Alexis Ragougneau

Alexis Ragougneau





Février 2014




Alexis Ragougneau

 

 

Bonjour Alexis Ragougneau, commençons par le rituel de la première interview sur Plume Libre, pouvez-vous vous présenter ?
A cette question Pirandello répondait : « Attendez que je pose la question à mes personnages… » Cette réponse m’a toujours semblé lumineuse, et aussi merveilleusement honnête. N’est-ce pas la meilleure, voire la seule manière de se présenter pour un écrivain ? Enfin je vous en dirai tout de même un peu plus : j’ai 40 ans et j’écris pour le théâtre depuis maintenant une bonne douzaine d’années.


Vous êtes auteur de théâtre, vous avez publié et créé plusieurs pièces qui ont été saluées par la critique, comment êtes-vous passé du théâtre à écrire un polar ?

Le théâtre m’a appris à donner de la chair à mes personnages ; lorsqu’on crée une pièce sur scène, on se rend compte des insuffisances d’un personnage dès le stade des répétitions, parce que le comédien chargé de l’incarner n’a pas assez de munitions pour défendre son rôle. Au fil de ces années consacrées à l’écriture théâtrale, je me suis de plus en plus attardé sur l’aspect humain, mettant progressivement de côté la recherche purement formelle. L’étape suivante, assez logique, consistait à développer des parcours de personnages sur un format plus long qu’une pièce de deux heures, c'est-à-dire à l’échelle d’un roman.


Comment est né votre roman La Madone de Notre-Dame ?
Au départ, c’est un concours de circonstances. Il y a quelques années, j’ai travaillé à Notre-Dame de Paris. Un boulot provisoire mais qui m’a laissé le temps d’engranger tout un tas de sensations, d’anecdotes, de silhouettes… Et puis, quelques temps après cette expérience, l’idée d’écrire un polar se passant dans la cathédrale parisienne m’est venue, peut-être parce que j’ai perçu cette extraordinaire église comme un lieu où l’on met en scène l’affrontement du Bien contre le Mal, ce qui est aussi, d’une certaine manière, la définition du roman policier.


Pouvez-vous nous présenter La Madone de Notre-Dame en quelques mots?
::::
● Tâches et exercices
1: Selon l'entretien avec Alexis Ragougneau, dans quel lieu l'auteur a-t-il travaillé quelques années auparavant ?
2: Poursuivez l'entretien avec Alexis Ragougneau à partir de sa dernière phrase.

● Lignes d'un jeu de données
::::
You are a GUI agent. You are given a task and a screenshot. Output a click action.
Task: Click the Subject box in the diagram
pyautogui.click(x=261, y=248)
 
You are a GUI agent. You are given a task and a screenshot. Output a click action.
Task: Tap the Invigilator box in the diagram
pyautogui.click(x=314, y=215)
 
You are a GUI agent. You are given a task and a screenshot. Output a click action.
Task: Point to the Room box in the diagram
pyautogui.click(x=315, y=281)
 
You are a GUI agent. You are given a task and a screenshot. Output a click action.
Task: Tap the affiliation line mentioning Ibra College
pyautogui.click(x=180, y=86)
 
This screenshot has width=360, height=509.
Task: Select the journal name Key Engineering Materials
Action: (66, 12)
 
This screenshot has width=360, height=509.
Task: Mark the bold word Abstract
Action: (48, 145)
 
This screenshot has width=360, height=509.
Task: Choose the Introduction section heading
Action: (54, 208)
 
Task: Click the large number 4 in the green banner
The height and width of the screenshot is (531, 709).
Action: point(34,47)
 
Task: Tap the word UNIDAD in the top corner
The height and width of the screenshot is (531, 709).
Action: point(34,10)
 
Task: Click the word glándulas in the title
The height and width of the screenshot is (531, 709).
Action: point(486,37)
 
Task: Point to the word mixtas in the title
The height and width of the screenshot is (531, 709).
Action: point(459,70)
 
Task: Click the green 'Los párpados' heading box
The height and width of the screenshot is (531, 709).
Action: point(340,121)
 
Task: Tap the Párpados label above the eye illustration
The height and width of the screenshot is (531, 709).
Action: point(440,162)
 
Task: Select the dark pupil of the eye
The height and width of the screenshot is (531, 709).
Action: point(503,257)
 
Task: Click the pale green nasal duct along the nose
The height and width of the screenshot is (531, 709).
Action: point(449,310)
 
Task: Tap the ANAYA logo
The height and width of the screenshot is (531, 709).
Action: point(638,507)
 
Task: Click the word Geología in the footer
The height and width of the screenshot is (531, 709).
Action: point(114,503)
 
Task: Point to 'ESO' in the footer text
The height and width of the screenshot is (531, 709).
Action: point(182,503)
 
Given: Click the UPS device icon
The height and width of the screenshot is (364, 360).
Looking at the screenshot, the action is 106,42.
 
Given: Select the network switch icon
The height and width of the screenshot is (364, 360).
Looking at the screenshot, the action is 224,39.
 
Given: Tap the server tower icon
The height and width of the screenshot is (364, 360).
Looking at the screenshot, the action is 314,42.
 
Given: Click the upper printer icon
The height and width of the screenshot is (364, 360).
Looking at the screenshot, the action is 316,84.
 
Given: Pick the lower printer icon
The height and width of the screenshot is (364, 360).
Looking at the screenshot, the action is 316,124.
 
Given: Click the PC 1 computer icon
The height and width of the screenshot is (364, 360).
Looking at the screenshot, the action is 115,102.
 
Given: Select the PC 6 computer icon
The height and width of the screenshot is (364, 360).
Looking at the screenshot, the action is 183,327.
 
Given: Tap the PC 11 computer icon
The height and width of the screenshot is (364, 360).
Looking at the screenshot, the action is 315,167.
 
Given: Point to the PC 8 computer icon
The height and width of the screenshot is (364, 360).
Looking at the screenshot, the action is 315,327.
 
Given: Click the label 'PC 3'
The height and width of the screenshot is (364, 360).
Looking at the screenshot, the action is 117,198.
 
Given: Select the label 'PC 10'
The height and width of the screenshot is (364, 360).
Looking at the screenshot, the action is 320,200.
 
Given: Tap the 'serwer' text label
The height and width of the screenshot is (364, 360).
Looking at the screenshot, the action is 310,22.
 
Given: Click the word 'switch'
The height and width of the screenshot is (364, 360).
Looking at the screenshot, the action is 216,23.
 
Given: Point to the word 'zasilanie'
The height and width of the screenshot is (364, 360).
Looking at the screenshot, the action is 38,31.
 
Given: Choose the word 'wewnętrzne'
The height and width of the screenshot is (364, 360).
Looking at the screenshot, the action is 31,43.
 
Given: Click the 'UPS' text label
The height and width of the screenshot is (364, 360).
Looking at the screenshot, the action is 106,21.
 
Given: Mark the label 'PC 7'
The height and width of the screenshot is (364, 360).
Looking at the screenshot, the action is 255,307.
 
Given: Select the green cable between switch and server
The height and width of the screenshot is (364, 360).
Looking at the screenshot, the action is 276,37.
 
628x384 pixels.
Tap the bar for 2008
::::
● Réponses
1: À Notre-Dame de Paris.

2:
L’histoire débute au lendemain des cérémonies du 15 août à Notre-Dame de Paris. Une jeune femme, très belle, vêtue de blanc est retrouvée morte dans l’enceinte de la cathédrale. Son vagin a été fermé à la cire de cierge, comme si le meurtrier avait cherché à lui refaire une virginité. Très vite, un suspect est arrêté, mais la police semble confondre vitesse et précipitation. Devant l’erreur judiciaire qui s’annonce, un prêtre anticonformiste va reprendre l’enquête, aidé par une jeune substitut du palais de Justice.


Vos personnages sont très denses, humains, se démenant dans un environnement chaotique, comment les avez-vous créés ?
Un environnement chaotique, c’est justement ce qui permet de mettre un être humain face à lui-même. C’est dans le chaos que l’on se dévoile à soi-même. Si cette petite idée est vraie dans la vie, elle l’est d’autant plus en matière de littérature. Mes personnages principaux doivent souvent surnager dans un univers assez sombre, c’est vrai. Mais, d’une façon ou d’une autre, leur combat consiste essentiellement à garder intacte leur foi dans l’humain. Des veilleuses qui persistent à briller dans l’obscurité, voilà ce que sont mes personnages.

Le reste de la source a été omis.